The lockdown triggered businesses to slowdown, or shut completely, with people losing jobs and forced to move back to their hometowns. The resultant economic uncertainty and the looming health crisis, further altered consumer patterns drastically, with people becoming more conscious about purchases and consumption.
From preference for online shopping instead of in-store to avoid physical contact, use of digital payments, conscious buying after reading about the product labels, to focusing on experiences instead of products, cautious socialising and leaning towards natural or chemical free products, are some of the key changes in
While these changes in consumption patterns are induced by the pandemic, they may not be that temporary. The fear of a looming global recession, its impact on the national economy, the COVID threat which is going to be around for a while, are all set to impact the way we ‘buy’ and ‘consume’, long after the lockdown! And for brands, it is vital to understand these trends and to engage with the new consumer through relevant messaging and narratives.
Here are some key shifts that brands need to make in terms of engagement:
1. Digital is where the action is: From digital brand identity to social media and influencer reviews, the new age consumer today makes a lot of purchase choices based on brand conversations on the digital media. The pandemic has further moved most of the retail to the digital platforms, with everything from groceries and daily essentials to health and wellness, grooming and cleaning services being booked online. Under such circumstances, brands need to not only create product centric digital campaigns also invest in a strategic influencer marketing outreach, including digital PR and presence on new age digital infotainment portals, associate with unique digital content creators and explore opportunities in the emerging podcasts/ audio and on demand video streaming platforms. Digital should no longer be just an ‘additional’ aspect to marketing, it needs to central focus of all marketing activity!
2. Fin-tech brand presence is vital: While digital brand engagement and retail is set to thrive, there has been a massive boom in fintech as well, with people opting to go cashless, mostly using e-wallets, even for in-store transactions so as to minimise physical interaction of any sorts. As a result, leading retailers, both online and offline, are collaborating with multi-channel payment gateways to ensure the new consumer feels secure about transactions on their platforms. These efforts, however, need to be effectively communicated as a strong brand messaging, highlighting the brand’s commitment to its customers and the collective fight against contagion, thus building brand credibility and trust. For fintech brands, on the other hand, this is a golden opportunity to leverage the accelerated adoption of cashless transactions and the same needs to be highlighted through effective and relevant messaging using apt PR and communication campaigns. From educative messaging to highlighting the benefits and multi-channel collaborations, fintech brands can create an impactful market presence by proactively enhancing communication outreach.
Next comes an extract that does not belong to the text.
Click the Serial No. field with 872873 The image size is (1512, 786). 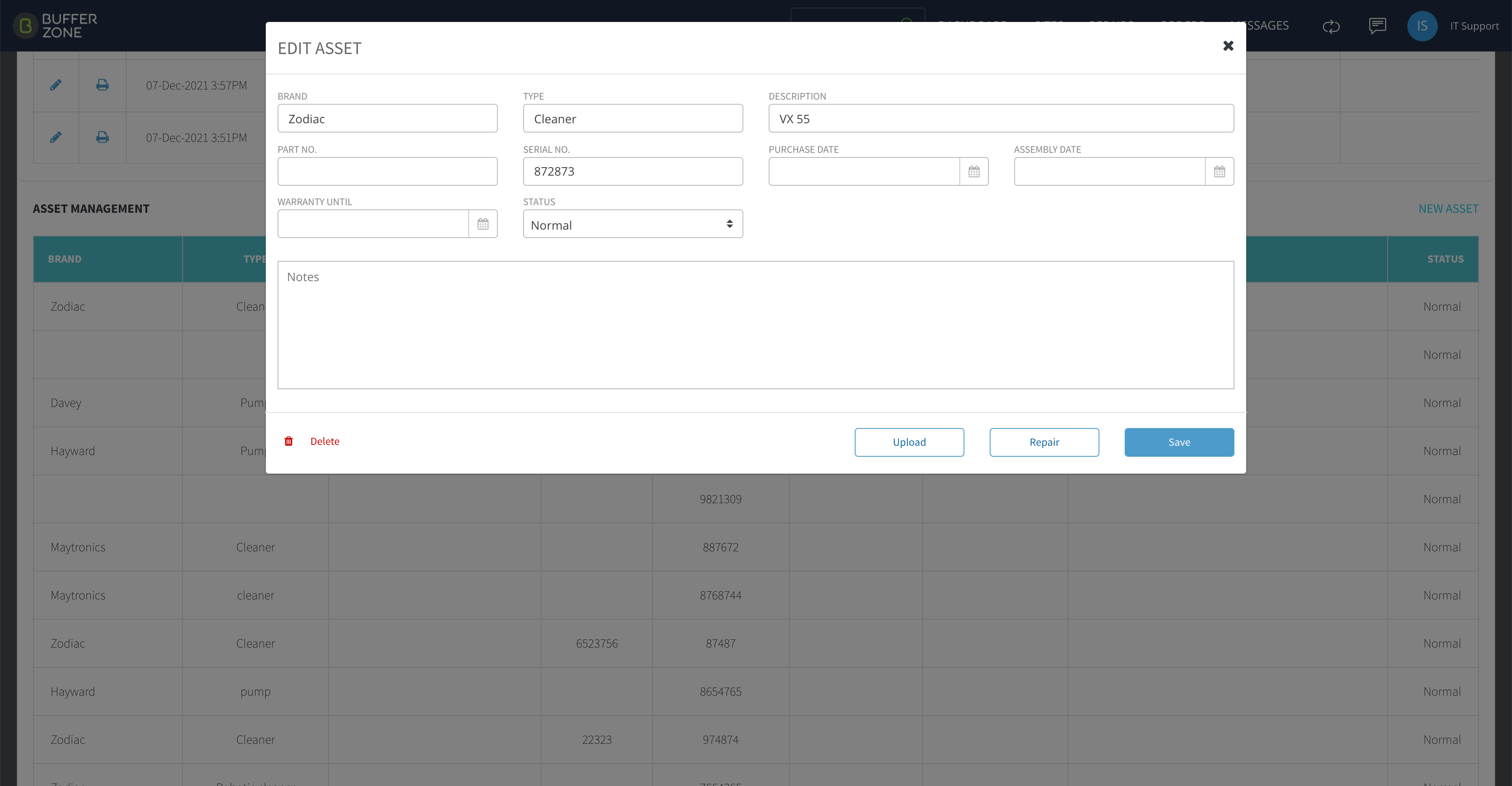point(633,171)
3. Ethical businesses are valued: The pandemic has suddenly opened our eyes to the unpredictability of life, the need for solidarity and humanity, and the significance of being ethical and kind. While there have been millions who have suffered because of the illness and the impact of the lockdown, a lot many good seminarians have also come forward to do their bit for the less fortunate. These include brands, organisations, individuals, and government organisations. Ethical business are thus being valued over other factors when it comes to purchase decision in the new normal and hence, it’s important for brands to be viewed as one that indulges in fair play, is ethical and considerate, now more than ever. And this can be effectively done using impactful PR and communication outreach.
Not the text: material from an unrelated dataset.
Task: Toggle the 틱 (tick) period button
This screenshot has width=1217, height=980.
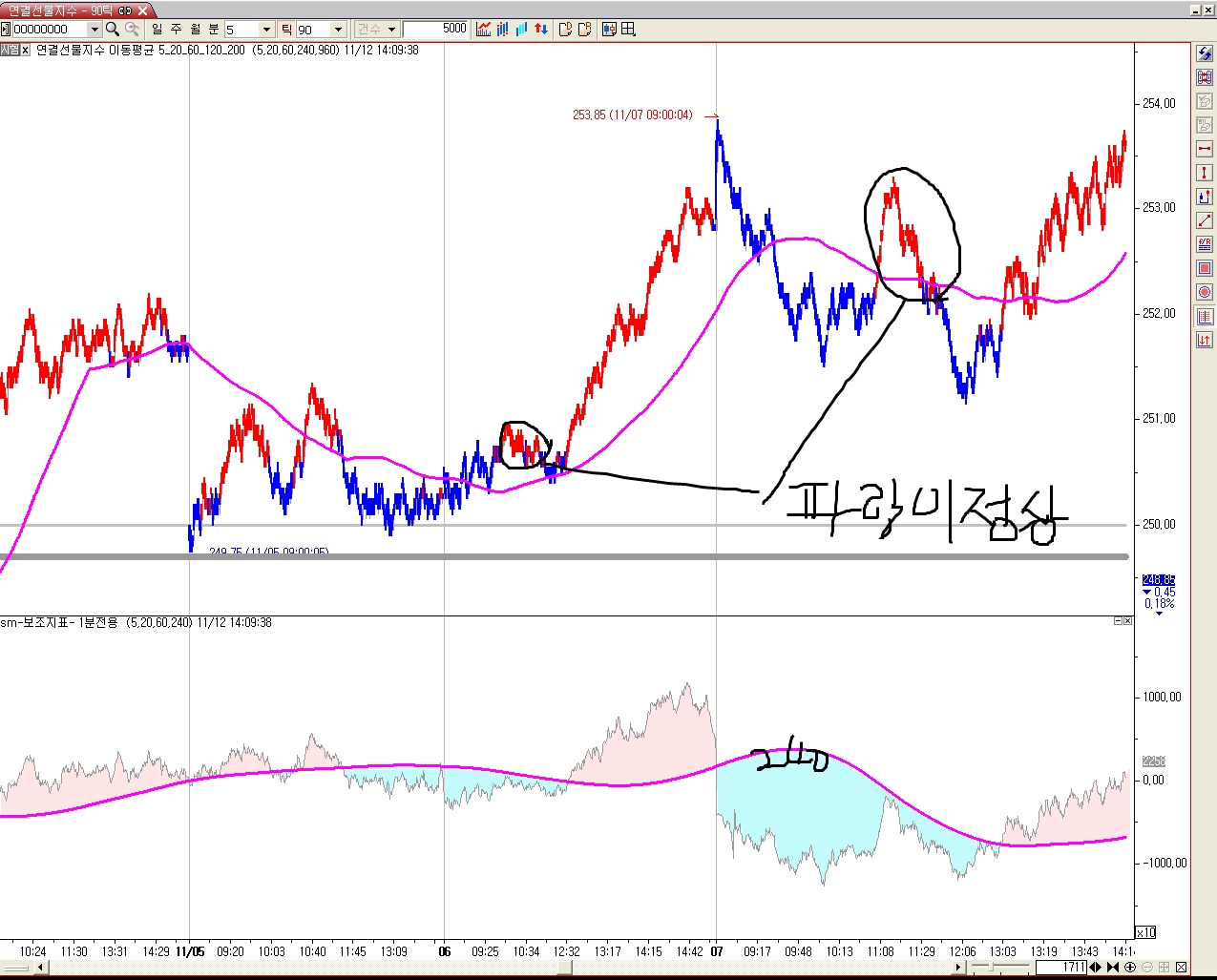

4. Experiential marketing is the way forward: Given the shift to the digital space during the lockdown, most consumers are now craving the in-store experience of visiting malls and stores, ones the lockdown is over. Even as modern retail cautiously opens up to welcome consumers, brands with strong in-store presence need to leverage this opportunity with creative experiential marketing outreach, keeping social distancing and safety norms in mind, to not only engage with consumers but to also create a sense of normalcy, trust and a feeling of being valued. These will go a long way in making consumers feel welcome by brands when they finally walk into a store after months of lockdown.
Last but not the least, the post lockdown consumer is set to be a much more conscious and responsible when making purchase decisions and will drive the development of healthier product categories, ecologically safer alternatives and a value driven premium product categories. In tandem, brands need to re-evaluate their marketing and communications strategy, maybe even product design, in order to sustain the new marketplace.